Based on our initial nationwide research and training program in 2015-2016, we know that rural women and girls in Ecuador find themselves as intended victims in extortion and coercion situations. Present health/economic emergencies may worsen this threat. Our project now is to assist women and girls to uncover powerful anti-extortion/anti-coercion tools that are hiding in plain sight in their own communities; and to train themselves to successfully and safely navigate those situations.
Hardly anyone knows how to successfully, ethically, and safely navigate government-functionary extortion or coercion situations. Truer, now, that we are going through severe employment and economic times due to the pandemic Women and girls can face more serious problems in those situations. Through this project, they will self-train to ethically and safely get what is rightfully theirs and fulfill their professional obligations, without submitting to extortionate or coercive pressures.

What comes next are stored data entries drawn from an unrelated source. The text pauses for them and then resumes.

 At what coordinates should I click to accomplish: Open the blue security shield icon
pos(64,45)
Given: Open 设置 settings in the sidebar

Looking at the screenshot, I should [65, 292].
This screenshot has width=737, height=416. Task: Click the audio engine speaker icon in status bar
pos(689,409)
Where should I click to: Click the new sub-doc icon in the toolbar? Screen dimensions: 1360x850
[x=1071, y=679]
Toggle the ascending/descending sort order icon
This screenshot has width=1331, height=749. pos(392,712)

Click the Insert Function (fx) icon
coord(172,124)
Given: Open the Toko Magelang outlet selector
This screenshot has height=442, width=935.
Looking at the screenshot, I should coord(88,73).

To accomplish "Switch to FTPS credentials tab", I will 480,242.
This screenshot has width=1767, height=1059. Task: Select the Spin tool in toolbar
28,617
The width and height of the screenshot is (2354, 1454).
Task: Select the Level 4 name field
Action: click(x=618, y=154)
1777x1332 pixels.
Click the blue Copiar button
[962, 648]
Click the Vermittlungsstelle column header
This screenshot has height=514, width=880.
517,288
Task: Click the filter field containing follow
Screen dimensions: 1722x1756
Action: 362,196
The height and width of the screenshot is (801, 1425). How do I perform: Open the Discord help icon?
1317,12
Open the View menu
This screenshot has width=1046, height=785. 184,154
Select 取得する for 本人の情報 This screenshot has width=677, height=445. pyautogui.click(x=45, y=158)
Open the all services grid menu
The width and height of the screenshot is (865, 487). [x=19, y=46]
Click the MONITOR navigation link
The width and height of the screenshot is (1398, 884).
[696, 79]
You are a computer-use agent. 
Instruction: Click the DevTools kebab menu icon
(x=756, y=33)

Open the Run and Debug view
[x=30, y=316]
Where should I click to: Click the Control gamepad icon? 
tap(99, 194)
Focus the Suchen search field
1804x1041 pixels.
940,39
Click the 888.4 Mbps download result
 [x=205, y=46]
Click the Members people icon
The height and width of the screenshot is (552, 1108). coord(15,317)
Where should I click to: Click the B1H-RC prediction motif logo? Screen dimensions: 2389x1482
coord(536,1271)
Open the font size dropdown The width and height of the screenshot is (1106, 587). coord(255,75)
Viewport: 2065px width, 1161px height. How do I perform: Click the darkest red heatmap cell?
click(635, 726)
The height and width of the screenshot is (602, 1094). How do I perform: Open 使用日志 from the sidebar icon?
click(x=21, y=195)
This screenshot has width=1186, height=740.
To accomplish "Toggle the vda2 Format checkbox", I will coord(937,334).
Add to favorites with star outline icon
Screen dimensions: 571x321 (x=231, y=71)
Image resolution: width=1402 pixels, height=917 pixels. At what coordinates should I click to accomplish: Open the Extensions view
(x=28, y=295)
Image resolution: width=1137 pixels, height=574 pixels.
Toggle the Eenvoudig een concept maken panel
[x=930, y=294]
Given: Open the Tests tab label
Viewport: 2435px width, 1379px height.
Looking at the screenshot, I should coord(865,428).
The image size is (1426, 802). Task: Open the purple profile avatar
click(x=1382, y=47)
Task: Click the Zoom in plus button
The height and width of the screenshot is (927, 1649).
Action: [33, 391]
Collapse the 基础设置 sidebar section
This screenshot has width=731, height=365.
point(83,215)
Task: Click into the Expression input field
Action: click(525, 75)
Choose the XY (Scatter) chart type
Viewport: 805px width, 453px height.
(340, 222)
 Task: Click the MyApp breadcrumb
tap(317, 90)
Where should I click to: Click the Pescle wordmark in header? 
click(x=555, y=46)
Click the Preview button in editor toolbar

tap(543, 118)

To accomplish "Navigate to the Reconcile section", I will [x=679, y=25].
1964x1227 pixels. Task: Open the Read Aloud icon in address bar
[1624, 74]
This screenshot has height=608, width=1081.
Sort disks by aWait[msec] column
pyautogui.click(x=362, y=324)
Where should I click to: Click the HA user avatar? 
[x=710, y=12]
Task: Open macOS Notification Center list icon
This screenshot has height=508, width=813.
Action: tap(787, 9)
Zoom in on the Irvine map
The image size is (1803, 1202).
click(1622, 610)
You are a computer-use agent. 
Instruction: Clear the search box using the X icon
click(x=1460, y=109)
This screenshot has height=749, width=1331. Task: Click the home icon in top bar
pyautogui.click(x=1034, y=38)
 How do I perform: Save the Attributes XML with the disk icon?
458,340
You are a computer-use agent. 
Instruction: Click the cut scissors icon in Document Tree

Discovering from their own experiences in bribery, extortion, and coercion situations and sharing this Knowledge with their own community. The Positive Deviance Approach has successfully helped individuals and some communities to successfully, ethically, and safely navigate extortion and coercion situations without outside resources, without massive amounts of government involvement or financial intervention, and without additional personal risk for those involved.
Working with the original rural women leader participants to extend this program directly to their own communities so that the successful, ethical and safe navigating of "government functionary extortion" situations becomes the cultural and societal norm in parts or in all of the rural regions of Ecuador. Furthermore, being successful in these very difficult situations leads to greater self-respect and self-confidence to handle other difficult situations.